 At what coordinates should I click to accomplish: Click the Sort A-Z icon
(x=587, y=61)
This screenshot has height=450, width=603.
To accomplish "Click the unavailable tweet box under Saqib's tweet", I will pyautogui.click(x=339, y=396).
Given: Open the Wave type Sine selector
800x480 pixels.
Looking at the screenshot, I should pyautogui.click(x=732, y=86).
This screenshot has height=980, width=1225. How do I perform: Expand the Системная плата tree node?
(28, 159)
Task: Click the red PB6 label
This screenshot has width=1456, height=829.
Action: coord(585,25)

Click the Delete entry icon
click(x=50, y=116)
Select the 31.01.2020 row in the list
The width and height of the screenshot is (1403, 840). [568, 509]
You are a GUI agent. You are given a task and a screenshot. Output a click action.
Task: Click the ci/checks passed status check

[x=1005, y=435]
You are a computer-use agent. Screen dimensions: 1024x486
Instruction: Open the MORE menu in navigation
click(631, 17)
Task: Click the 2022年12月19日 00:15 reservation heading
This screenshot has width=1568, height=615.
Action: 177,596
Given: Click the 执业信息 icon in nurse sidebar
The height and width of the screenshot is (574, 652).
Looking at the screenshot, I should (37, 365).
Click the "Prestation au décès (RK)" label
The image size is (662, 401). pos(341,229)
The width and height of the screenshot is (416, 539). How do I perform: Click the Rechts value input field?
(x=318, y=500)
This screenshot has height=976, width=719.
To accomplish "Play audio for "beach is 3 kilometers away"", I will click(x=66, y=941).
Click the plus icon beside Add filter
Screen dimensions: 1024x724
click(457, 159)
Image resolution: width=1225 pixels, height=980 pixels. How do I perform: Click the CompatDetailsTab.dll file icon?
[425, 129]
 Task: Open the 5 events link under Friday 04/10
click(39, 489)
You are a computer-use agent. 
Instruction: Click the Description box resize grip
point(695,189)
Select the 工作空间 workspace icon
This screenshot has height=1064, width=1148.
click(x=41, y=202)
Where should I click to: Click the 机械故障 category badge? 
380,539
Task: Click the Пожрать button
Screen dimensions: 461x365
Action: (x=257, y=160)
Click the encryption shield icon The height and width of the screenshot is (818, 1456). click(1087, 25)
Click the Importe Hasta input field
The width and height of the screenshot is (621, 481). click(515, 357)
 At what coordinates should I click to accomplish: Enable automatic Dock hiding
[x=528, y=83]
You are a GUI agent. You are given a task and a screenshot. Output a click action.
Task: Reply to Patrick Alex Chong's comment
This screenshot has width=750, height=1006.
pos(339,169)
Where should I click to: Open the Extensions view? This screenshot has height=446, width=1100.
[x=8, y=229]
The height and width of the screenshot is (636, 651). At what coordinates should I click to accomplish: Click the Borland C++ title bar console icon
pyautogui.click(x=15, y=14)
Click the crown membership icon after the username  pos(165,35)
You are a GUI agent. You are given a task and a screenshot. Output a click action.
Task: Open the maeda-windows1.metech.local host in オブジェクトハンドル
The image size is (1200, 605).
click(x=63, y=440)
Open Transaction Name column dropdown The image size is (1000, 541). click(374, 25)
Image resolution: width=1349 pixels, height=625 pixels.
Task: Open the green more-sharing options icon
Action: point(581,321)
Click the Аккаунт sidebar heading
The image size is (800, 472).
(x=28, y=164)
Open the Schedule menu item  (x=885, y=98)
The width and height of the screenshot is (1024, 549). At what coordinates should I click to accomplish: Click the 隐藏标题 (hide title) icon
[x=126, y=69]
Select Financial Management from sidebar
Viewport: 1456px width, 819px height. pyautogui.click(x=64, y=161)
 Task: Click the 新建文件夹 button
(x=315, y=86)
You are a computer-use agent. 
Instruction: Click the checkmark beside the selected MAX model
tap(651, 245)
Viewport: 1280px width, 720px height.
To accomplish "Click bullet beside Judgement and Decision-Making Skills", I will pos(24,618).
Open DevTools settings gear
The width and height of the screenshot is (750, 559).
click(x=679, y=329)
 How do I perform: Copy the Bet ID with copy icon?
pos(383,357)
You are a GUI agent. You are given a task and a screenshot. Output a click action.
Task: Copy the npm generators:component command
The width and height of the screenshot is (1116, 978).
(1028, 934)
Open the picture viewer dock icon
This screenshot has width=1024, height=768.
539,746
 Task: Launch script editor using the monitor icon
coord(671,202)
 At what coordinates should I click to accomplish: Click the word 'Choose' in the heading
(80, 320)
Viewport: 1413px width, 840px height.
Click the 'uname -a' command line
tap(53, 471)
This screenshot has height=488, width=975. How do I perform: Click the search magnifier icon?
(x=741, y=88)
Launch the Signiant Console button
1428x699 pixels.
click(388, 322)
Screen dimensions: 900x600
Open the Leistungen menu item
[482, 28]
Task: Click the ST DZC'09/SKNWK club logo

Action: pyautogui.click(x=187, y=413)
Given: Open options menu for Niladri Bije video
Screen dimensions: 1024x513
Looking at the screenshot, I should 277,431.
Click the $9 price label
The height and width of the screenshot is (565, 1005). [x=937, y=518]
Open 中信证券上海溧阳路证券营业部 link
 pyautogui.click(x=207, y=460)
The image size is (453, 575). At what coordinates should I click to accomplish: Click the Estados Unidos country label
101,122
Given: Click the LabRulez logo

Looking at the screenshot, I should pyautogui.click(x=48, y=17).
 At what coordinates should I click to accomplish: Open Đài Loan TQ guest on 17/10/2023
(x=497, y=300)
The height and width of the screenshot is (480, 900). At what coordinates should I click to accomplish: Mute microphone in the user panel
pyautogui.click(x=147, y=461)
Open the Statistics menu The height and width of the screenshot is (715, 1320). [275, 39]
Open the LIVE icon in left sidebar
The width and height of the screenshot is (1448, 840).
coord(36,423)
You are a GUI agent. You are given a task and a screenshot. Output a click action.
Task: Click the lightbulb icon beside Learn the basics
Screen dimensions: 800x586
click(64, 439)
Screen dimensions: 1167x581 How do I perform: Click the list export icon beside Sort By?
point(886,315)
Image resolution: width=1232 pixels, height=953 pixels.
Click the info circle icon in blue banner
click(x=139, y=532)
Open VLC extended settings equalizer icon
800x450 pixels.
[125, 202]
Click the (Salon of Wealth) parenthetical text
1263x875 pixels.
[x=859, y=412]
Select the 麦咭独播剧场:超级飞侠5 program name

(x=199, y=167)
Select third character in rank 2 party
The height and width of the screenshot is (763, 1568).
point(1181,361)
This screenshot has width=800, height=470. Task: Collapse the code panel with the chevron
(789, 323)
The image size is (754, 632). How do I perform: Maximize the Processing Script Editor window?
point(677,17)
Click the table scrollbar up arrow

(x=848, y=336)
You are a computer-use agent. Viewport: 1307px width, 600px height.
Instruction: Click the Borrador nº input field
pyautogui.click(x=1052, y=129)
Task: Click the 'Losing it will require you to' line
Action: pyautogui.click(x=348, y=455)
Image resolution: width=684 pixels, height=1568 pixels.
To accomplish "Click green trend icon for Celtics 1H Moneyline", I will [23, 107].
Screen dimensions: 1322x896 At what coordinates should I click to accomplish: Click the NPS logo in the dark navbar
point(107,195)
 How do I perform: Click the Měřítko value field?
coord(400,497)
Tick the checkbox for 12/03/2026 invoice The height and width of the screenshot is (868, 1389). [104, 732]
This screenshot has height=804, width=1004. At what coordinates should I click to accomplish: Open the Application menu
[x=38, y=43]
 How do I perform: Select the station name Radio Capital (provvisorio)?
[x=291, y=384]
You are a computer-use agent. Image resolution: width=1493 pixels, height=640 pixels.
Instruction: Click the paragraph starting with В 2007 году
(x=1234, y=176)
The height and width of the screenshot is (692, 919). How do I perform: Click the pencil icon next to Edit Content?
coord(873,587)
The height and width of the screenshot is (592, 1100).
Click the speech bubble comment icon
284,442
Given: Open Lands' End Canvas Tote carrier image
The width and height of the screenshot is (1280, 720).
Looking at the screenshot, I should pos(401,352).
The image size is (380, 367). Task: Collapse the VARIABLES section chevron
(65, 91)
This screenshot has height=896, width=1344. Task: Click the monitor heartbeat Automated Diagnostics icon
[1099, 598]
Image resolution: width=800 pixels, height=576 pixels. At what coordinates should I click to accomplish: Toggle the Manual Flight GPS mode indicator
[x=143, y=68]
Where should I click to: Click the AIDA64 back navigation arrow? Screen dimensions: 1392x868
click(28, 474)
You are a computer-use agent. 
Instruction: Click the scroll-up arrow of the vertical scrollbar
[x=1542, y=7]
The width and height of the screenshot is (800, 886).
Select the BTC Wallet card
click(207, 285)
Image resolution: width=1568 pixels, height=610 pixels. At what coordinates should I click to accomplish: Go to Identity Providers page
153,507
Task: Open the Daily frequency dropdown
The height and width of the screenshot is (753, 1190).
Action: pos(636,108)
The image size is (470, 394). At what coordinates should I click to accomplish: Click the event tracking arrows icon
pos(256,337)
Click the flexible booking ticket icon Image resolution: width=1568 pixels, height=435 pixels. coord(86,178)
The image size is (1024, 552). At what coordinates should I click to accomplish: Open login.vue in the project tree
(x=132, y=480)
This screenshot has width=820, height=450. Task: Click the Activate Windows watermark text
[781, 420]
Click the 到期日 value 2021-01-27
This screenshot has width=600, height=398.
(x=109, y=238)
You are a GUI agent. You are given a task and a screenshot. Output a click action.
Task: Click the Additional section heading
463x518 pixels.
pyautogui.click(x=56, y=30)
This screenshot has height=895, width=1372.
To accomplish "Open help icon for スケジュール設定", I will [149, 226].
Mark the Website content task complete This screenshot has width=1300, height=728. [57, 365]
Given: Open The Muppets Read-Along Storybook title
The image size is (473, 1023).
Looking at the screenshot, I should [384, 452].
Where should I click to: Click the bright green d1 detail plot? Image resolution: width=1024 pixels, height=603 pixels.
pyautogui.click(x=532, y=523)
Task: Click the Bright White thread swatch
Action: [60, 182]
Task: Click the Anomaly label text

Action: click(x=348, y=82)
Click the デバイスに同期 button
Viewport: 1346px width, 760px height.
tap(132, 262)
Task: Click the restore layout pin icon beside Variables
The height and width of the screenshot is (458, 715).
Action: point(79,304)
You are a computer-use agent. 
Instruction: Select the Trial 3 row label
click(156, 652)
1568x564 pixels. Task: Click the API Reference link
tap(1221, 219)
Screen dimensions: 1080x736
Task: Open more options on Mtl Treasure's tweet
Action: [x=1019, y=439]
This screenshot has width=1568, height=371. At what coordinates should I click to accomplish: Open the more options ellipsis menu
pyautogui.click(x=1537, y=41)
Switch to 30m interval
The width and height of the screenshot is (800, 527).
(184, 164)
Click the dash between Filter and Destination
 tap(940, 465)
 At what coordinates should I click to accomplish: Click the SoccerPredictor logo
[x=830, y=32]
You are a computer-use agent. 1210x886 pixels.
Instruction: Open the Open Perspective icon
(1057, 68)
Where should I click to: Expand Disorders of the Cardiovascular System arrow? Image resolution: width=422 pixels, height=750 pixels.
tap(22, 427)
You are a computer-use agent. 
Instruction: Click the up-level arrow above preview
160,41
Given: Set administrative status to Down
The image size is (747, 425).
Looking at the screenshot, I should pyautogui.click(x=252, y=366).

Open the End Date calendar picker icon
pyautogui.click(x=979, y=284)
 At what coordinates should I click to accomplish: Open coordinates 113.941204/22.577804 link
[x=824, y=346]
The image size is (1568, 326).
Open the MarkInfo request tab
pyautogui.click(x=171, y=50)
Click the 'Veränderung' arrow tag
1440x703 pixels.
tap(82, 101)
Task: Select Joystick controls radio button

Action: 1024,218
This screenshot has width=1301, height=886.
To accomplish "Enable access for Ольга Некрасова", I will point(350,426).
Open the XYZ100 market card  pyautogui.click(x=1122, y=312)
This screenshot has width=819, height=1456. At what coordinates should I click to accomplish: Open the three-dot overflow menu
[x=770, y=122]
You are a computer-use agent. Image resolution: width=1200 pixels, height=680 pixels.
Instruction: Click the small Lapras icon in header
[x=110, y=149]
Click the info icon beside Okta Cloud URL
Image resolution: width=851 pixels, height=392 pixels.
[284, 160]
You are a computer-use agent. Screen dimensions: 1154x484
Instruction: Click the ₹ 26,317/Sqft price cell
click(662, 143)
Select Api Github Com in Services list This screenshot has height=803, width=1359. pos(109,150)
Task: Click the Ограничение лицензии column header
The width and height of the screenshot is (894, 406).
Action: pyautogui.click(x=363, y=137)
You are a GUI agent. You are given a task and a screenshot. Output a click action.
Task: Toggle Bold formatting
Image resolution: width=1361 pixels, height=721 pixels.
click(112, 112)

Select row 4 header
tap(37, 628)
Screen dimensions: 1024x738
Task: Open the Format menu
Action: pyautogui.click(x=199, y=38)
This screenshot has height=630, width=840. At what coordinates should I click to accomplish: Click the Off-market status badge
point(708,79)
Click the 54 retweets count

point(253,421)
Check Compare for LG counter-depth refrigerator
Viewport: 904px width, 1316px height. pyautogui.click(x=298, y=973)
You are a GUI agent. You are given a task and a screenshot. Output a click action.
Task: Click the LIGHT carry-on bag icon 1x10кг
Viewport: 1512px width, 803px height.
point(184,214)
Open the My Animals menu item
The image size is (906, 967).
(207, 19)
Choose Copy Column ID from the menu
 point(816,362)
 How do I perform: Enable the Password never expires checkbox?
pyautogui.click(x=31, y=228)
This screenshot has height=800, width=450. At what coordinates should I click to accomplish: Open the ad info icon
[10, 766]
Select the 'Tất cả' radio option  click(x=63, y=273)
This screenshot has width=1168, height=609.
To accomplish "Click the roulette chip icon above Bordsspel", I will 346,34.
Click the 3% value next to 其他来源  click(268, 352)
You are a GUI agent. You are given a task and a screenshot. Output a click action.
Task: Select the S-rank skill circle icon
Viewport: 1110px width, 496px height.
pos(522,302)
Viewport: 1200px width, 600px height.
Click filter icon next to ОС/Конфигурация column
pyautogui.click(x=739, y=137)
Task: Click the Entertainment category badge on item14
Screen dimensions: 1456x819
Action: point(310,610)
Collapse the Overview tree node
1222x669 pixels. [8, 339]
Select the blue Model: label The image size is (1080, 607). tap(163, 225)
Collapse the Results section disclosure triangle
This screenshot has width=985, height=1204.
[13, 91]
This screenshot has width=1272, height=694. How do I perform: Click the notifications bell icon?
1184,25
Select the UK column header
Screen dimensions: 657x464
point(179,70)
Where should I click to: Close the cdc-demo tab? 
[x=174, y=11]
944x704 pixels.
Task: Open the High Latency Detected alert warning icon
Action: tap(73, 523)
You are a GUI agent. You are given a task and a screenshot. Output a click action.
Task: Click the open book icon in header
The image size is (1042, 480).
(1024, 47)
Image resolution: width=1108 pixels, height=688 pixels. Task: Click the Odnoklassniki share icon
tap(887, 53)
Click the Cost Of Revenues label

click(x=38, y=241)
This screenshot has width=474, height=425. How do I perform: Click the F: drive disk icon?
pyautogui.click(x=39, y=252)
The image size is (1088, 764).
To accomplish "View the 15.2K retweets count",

Work order
Only the lines of the data holding the string "rank" are wanted; copy each of them.

Output below
Select third character in rank 2 party
Task: Select the S-rank skill circle icon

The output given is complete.